Pour le restaurant, il y aura toujours des petites choses pas très chères et des choses plus folles et plus onéreuses. Pour le bar, c’est pareil : par exemple, un premier prix de vin nature du coin, à 2,5 euros le verre, et à côté des propositions plus extravagantes et donc plus chères, vendues à la bouteille.
L’accessibilité est notre ligne directrice : on veut que tout le monde se sente bienvenu·e et puisse consommer selon ses moyens.
Il n’y aurait pas de projet, s’il n’y avait pas le Grenade, et notamment l’un de ses membres fondateurs : le Court-Circuit.
Comment est née l’idée du Central Vapeur ?
Héloïse : Il n’y aurait pas de projet s’il n’y avait pas le Grenade et notamment l’un de ses membres fondateurs, le Court-Circuit. J’ai travaillé pour ce bar-resto lyonnais pendant 6 ans et demi. Avant ça, je n’avais jamais servi une seule bière, ni travaillé dans la restauration ! Donc j’ai tout appris du métier là-bas. Ce lieu est une entreprise coopérative autogérée : on s’y forme donc aussi à la gestion d’entreprise. Je suis même devenue cogérante de la scop durant 2 ans.
Par ailleurs, en travaillant au Court-Circuit, j’ai rencontré Félix Liorit qui est cuisinier. On est devenus amis. Lui était originaire de Crest, moi je rêvais de m’installer dans la Drôme, et pendant 3 ans, on évoque en rigolant l’idée de monter un truc ensemble là-bas. Un jour, c’est une autre personne du Grenade, Rami Dahdah (cogérant de la brasserie La Machine) qui m’appelle pour me parler d’un lieu à Crest. L’endroit allait être acheté et rénové par des propriétaires qui voulaient y installer un bar-restaurant. Je suis allée visiter, puis j’ai tout de suite appelé Félix pour lui demander si c’était une blague toutes ces années où on parlait de monter un truc ensemble. “Bien sûr que non !” Sa réponse était claire, alors on s’est lancés.

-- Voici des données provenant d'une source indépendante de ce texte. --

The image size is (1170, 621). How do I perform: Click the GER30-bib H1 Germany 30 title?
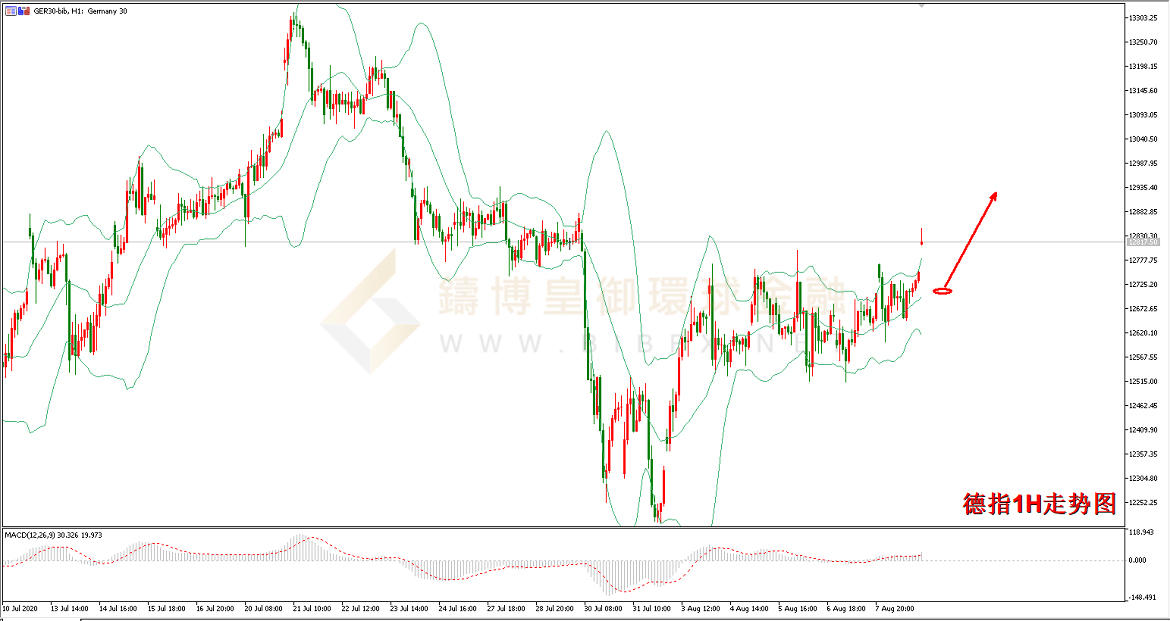coord(80,10)
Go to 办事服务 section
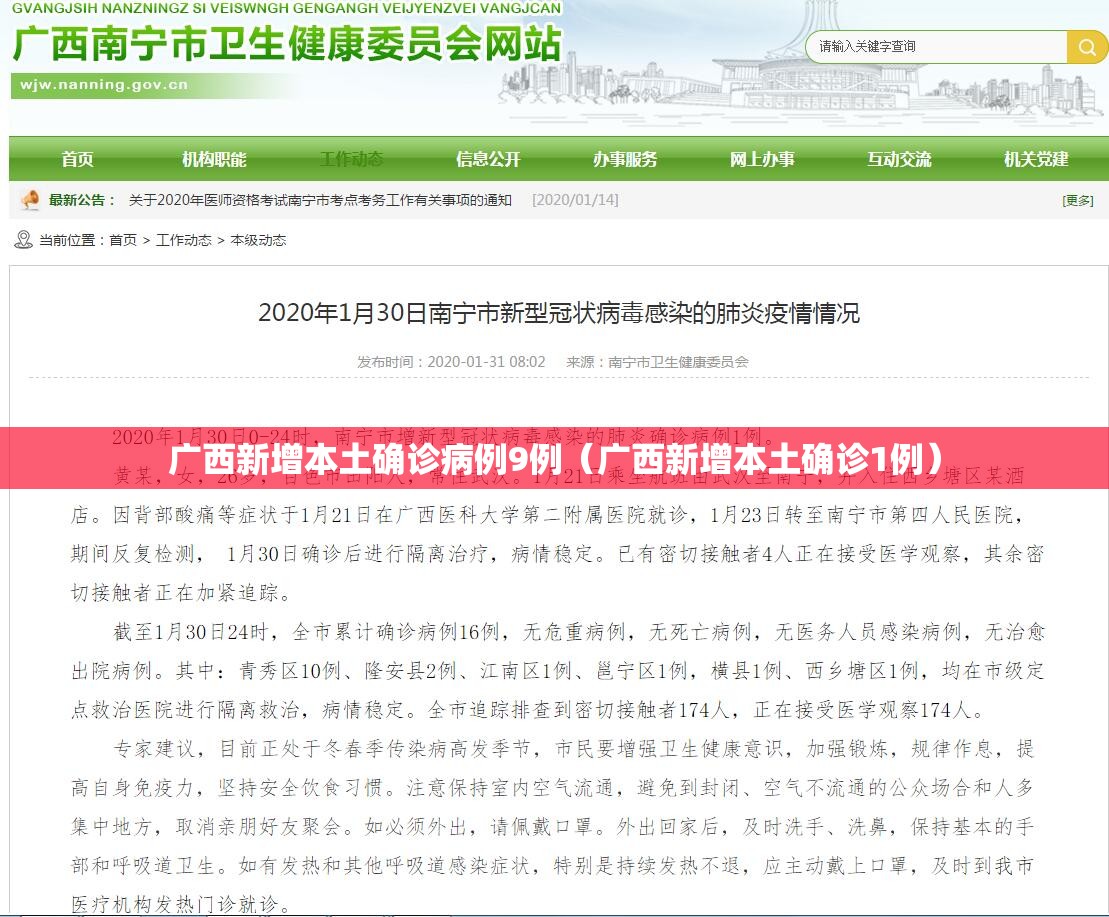Screen dimensions: 1109x917 625,159
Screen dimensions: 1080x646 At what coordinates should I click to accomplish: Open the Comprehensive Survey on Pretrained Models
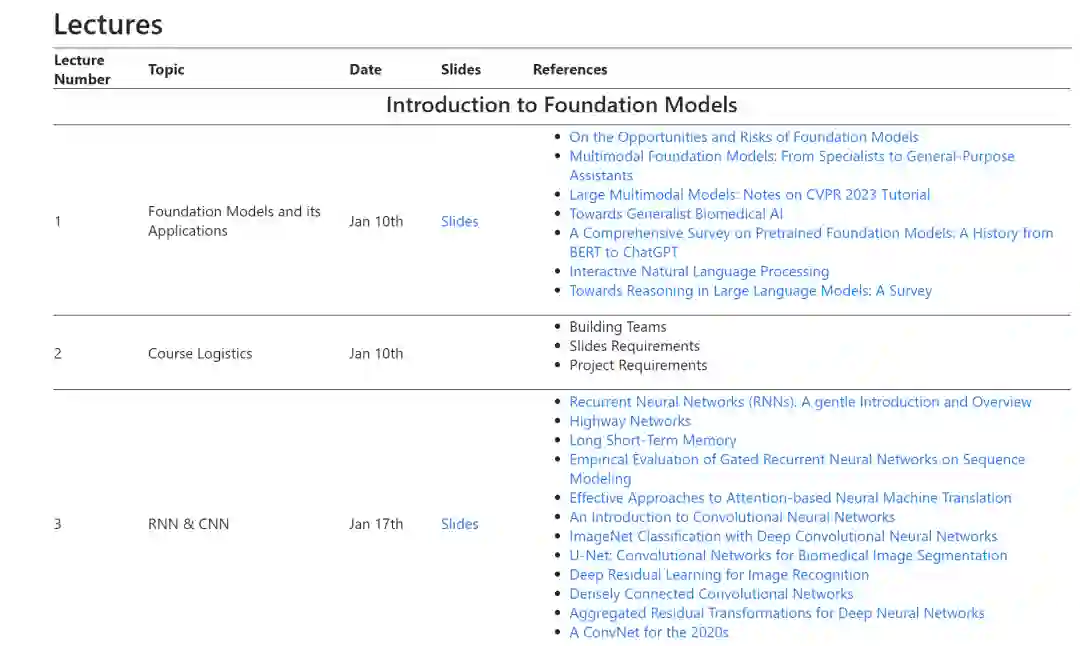[x=810, y=234]
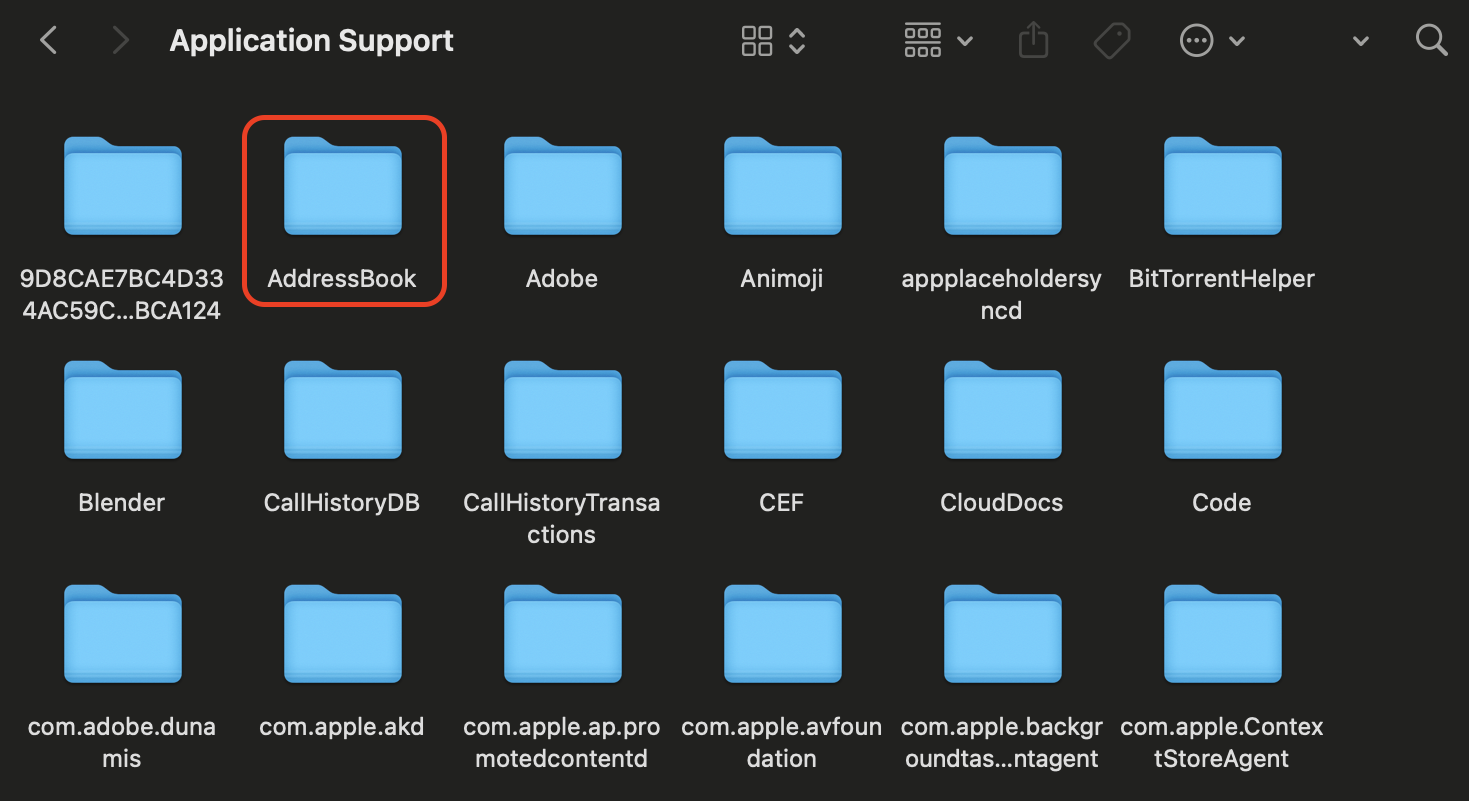Screen dimensions: 1469x801
Task: Open the group-by dropdown chevron
Action: point(964,40)
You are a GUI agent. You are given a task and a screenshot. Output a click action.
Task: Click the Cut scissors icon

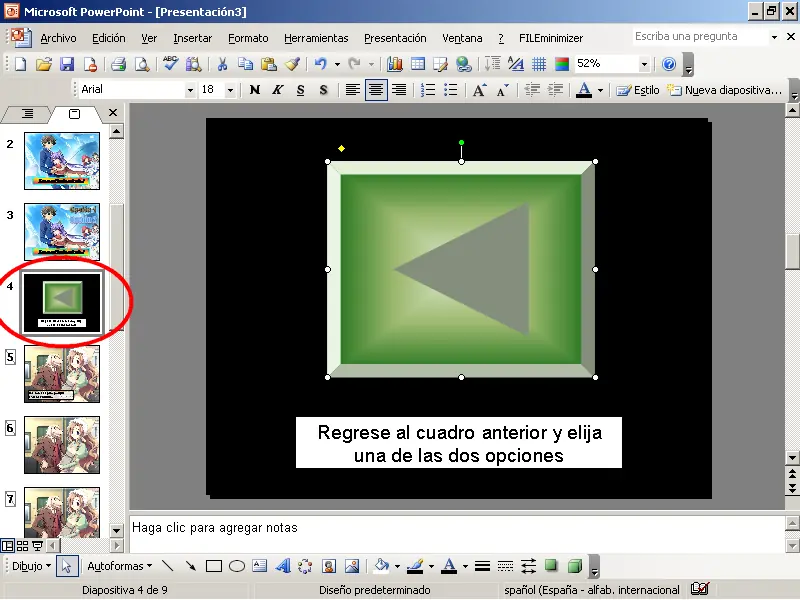[x=222, y=64]
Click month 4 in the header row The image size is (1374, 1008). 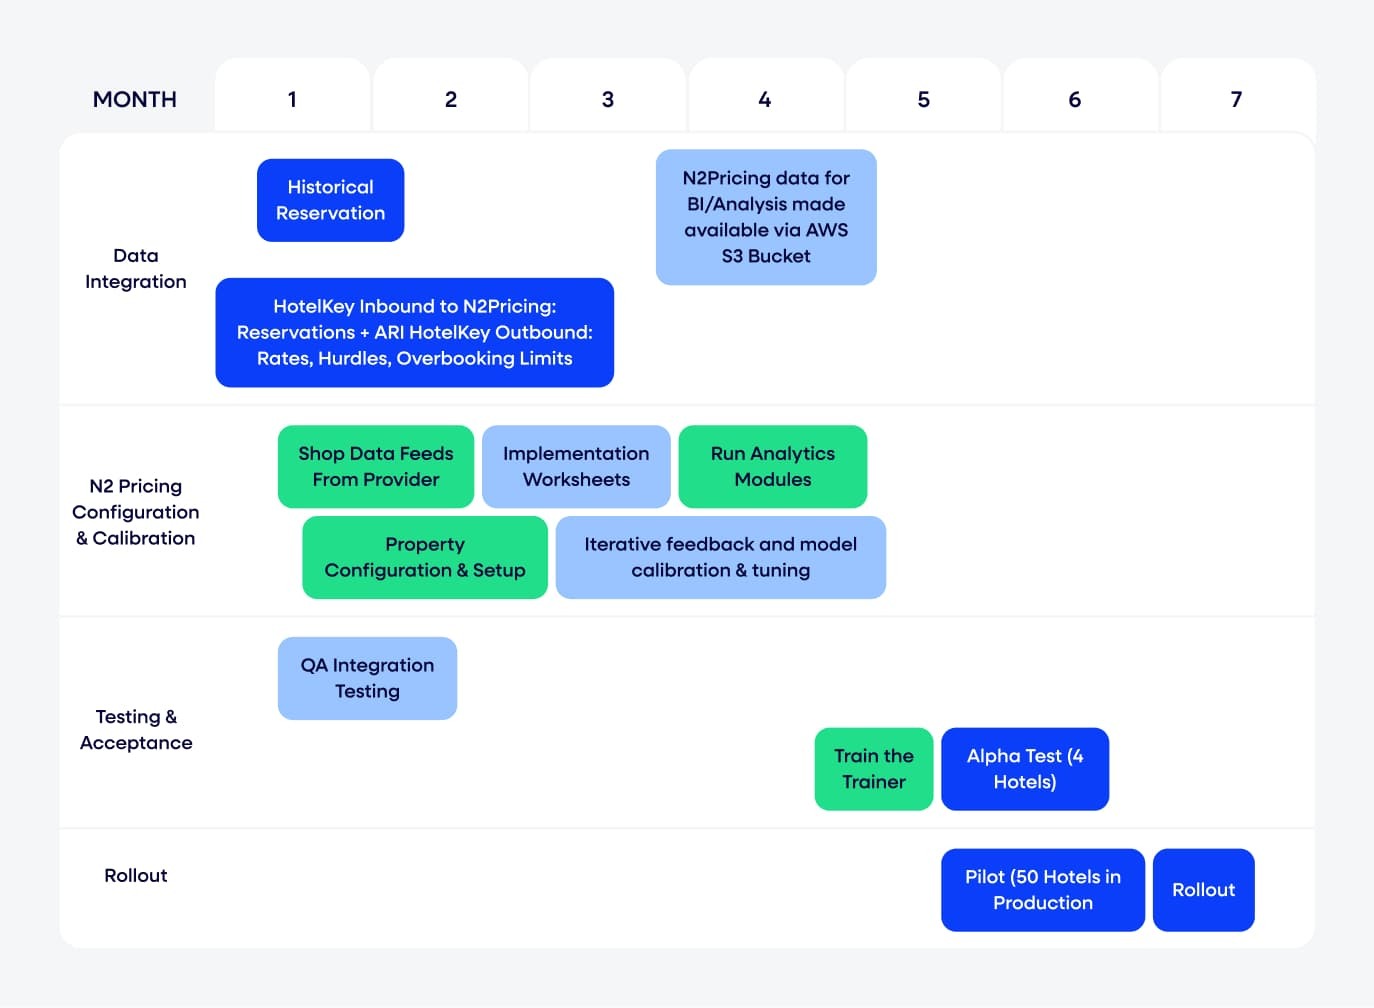[765, 99]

Comment vous êtes-vous lancés tous les deux dans cette aventure ?
Héloïse : Déjà, on a osé grâce à notre expérience professionnelle dans une Scop autogérée où il y a de la polyvalence. Moi j’avais appris mon métier de serveuse, mais j’ai aussi vu tous les aspects de gestion d’un bar-restaurant en coopérative. Donc déjà le système de coopérative autogérée du Grenade m’a permis de monter en compétences là-dessus.
De son côté, Félix avait monté une petite entreprise pour une activité éphémère avec sa compagne. Mais je ne suis pas sûre qu’on se serait lancés dans quelque chose d’aussi gros, si on n’avait pas vu nos autres ami·es du Court-Circuit et du Bieristan monter des coopératives accompagnées par le Grenade. Donc l’accompagnement offert par le Grenade nous a donné la confiance pour tenter l’aventure. Savoir que le Grenade allait nous soutenir, nous donner des outils, nous guider dans les étapes du montage du projet… ça nous a aidé à faire le saut dans l’inconnu, très clairement.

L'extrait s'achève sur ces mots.